Today’s SCOTUS opinon in Tellabs, Inc. v. Makor Issues & Rights, Ltd., No. 06-484, slip op. (U.S. June 21, 2007), contains a lively exchange between Justices Stevens (in dissent) and Scalia (in concurrence). As usual, I find Justice Scalia’s argument the more logical, eloquent, and persuasive.

Scatevens

Justice Stevens thought Justice Scalia’s concurrence to be “clearly wrong,” explaining:

The meaning of a statute can only be determined on a case by case basis and will, in each case, turn differently on the clarity of the statutory language, its context, and the intent of its drafters. Here, in my judgment, a probable-cause standard is more faithful to the intent of Congress, as expressed in both the specific pleading requirement and the statute as a whole, than the more defendant-friendly interpretation that Justice Scalia prefers. He is clearly wrong in concluding that in divining the meaning of this term, we can merely “read the language for what it says,” and that it is susceptible to only one reading. He argues that we “must be content to give ’strong inference’ its normal meaning,” and yet the “normal meaning” of a term such as “strong inference” is surely in the eye of the beholder. As the Court’s opinion points out, Courts of Appeals have divided on the meaning of the standard, and today, the Members of this Court have done the same. Although Justice Scalia may disagree with the Court’s reading of the term, he should at least acknowledge that, in this case, the term itself is open to interpretation.

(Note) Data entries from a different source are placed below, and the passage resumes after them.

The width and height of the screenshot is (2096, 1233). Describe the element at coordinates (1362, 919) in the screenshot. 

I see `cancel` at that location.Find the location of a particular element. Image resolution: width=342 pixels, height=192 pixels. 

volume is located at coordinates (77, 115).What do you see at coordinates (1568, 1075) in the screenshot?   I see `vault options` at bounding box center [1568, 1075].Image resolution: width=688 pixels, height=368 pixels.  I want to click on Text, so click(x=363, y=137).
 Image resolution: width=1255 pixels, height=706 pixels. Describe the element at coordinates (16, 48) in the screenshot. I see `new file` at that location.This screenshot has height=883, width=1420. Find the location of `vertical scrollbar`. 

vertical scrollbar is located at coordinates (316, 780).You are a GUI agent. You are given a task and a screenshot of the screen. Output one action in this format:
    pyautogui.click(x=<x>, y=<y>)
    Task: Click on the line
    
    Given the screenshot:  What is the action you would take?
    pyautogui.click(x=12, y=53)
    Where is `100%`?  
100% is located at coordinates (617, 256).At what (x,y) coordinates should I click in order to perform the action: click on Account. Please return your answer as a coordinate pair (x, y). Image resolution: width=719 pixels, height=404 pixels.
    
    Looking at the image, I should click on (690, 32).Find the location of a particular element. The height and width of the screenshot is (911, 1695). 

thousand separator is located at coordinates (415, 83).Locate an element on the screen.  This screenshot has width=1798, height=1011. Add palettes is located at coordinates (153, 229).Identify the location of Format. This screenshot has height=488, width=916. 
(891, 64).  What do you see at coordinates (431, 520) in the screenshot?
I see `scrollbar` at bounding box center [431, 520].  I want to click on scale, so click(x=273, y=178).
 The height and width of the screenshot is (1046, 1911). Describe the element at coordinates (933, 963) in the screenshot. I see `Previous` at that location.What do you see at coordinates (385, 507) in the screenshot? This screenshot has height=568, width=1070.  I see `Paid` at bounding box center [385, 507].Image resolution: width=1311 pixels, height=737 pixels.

Id. at 2 n.1 (Stevens, J., dissenting).

Justice Scalia, meanwhile, takes his longtime colleague’s logic to task:

The Court and the dissent criticize me for suggesting that there is only one reading of the text. They are both mistaken. I assert only that mine is the natural reading of the statute (i.e., the normal reading), not that it is the only conceivable one. The Court has no standing to object to this approach, since it concludes that, in another respect, the statute admits of only one natural reading, namely, that competing inferences must be weighed because the strong-inference requirement “is inherently comparative.” As for the dissent, it asserts that the statute cannot possibly have a natural and discernible meaning, since “courts of appeals” and “Members of this Court” have divided over the question. It was just weeks ago, however, that the author of the dissent, joined by the author of today’s opinion for the Court, concluded that a statute’s meaning was “plain,” even though the Courts of Appeals and Members of this Court divided over the question. Was plain meaning then, as the dissent claims it is today, “in the eye of the beholder”?

Id. at 3-4 (Scalia, J., concurring).

Of interest perhaps only to me, both Justices refer to the “Courts of Appeals” instead of the “Courts of Appeal.” I guess when you’re SCOTUS, you can phrase things however you wish.

One last aside, do you realize that Justice Stevens was nominated by President Ford, and was born in 1920 before the Great Depression?